Yes, you can use the code with Issuer ID or User.
Before I’ll show you, there is 2 kind of codes.
One code show you in the database all the deleted records.
The second code restore the data.
Now when I check it, it’s even easier then I thought.
For example when you want to check all the deleted by ‘issueID’ (A coworker who performed an action):
SELECT ID, CreatorID
FROM [BFEnterprise].[dbo].[ACTIONS]
WHERE IsDeleted = 1 and CreatorID = '<IssueID>'
P.S.
“CreatorID” in this table its equal to IssueID
----------
And if you want to restore by IssueID:
DECLARE @MyCursor CURSOR;
DECLARE @ID INT;
BEGIN
SET @MyCursor = CURSOR FOR
SELECT ID
FROM [BFEnterprise].[dbo].[ACTIONS]
WHERE IsDeleted = 1 and CreatorID = '<IssueID>'
OPEN @MyCursor
FETCH NEXT FROM @MyCursor
INTO @ID
WHILE @@FETCH_STATUS = 0
BEGIN
exec bfenterprise.dbo.undelete_action @ID
FETCH NEXT FROM @MyCursor
INTO @ID
END;
CLOSE @MyCursor ;
DEALLOCATE @MyCursor;
END;
And you ask me about filtering/restore by User, do you mean the user who preform this action? or the user on whom the action was performed?
We an the 1st query and got an error … the IssueID are characters (operator@company.com) where CreatorID is looking for an integer.
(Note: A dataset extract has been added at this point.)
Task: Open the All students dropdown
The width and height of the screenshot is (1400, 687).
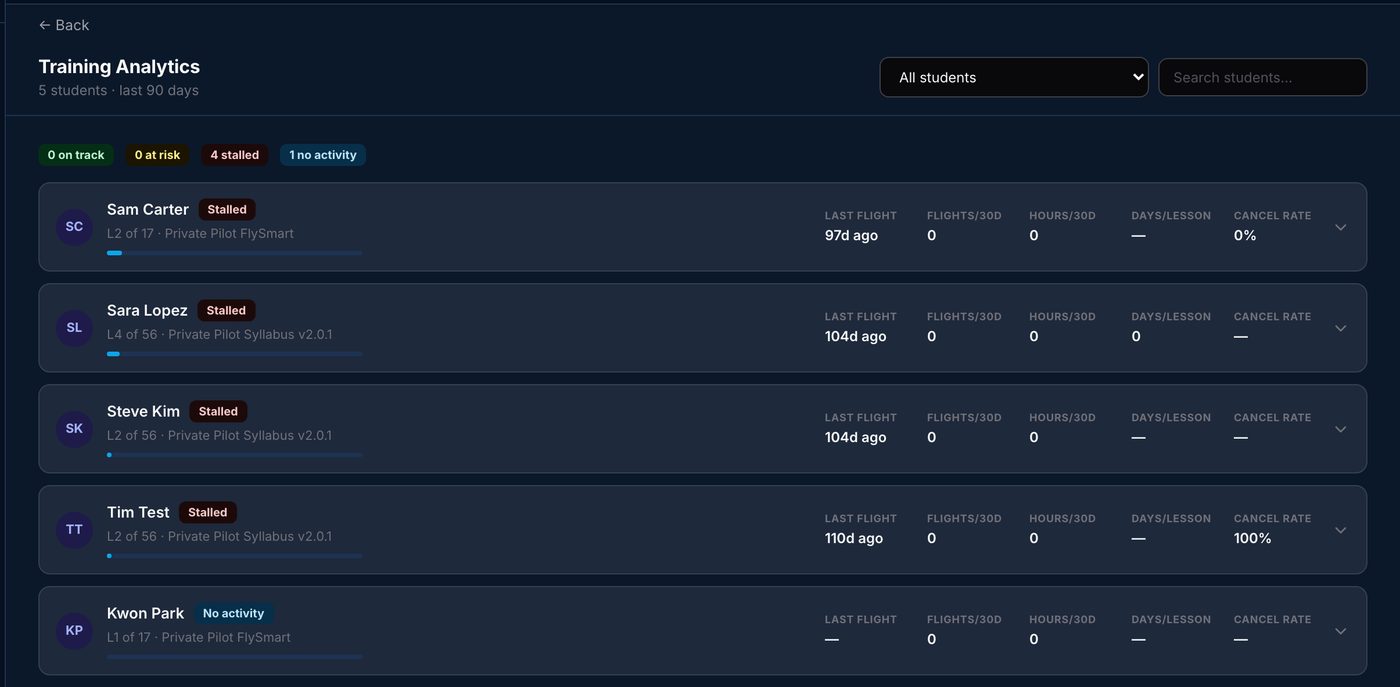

Are we missing something here? Thank you again!
Thanks again @ori
After running the query then the code to recover, it showed 11379 rows updated in the DB, but only half are now showing up again in Big Fix Console. That is progress, just curious as to why only half appear back in BF Console. Have you seen this behavior in the past? Would you know the difference between the isDeleted column in ACTON_FLAGS and ACTIONS table? Wondering if there is a change available that could make a difference there. Thanks again for all your help, we couldn’t have made this progress without you!!!
mmm…
first for all, I’m not related to BigFix support, and I’m not a DBA.
So don’t take everything said like its have to be true.
About that - I did a test.
I created a user, and do like 7 actions.
three of them - I deleted. and four of them I stay.
After that I restored the actions.
so now I have 7 actions in BF console and 0 deleted actions.
this is the results:
In ACTION_FLAGS table I executed this query:
SELECT [ActionID],[IssuerID],[IsDeleted]
FROM [BFEnterprise].[dbo].[ACTION_FLAGS]
WHERE IssuerID = 5
and the result is:
In ACTIONS table I executed this query:
SELECT [ID],[IsDeleted],[CreatorID]
FROM [BFEnterprise].[dbo].[ACTIONS]
WHERE CreatorID = 5
and the result was:
that mean - there is a different between the column in the tables.
So I have to correct myself -
The query should be:
(because in actions table if you deleted once, the flag remains constant, and in action_flags table is gives you the real result).
SELECT [ActionID],[IssuerID],[IsDeleted]
FROM [BFEnterprise].[dbo].[ACTION_FLAGS]
WHERE IssuerID = 5 and IsDeleted =1
Sorry for the confusion, and again sorry about my English.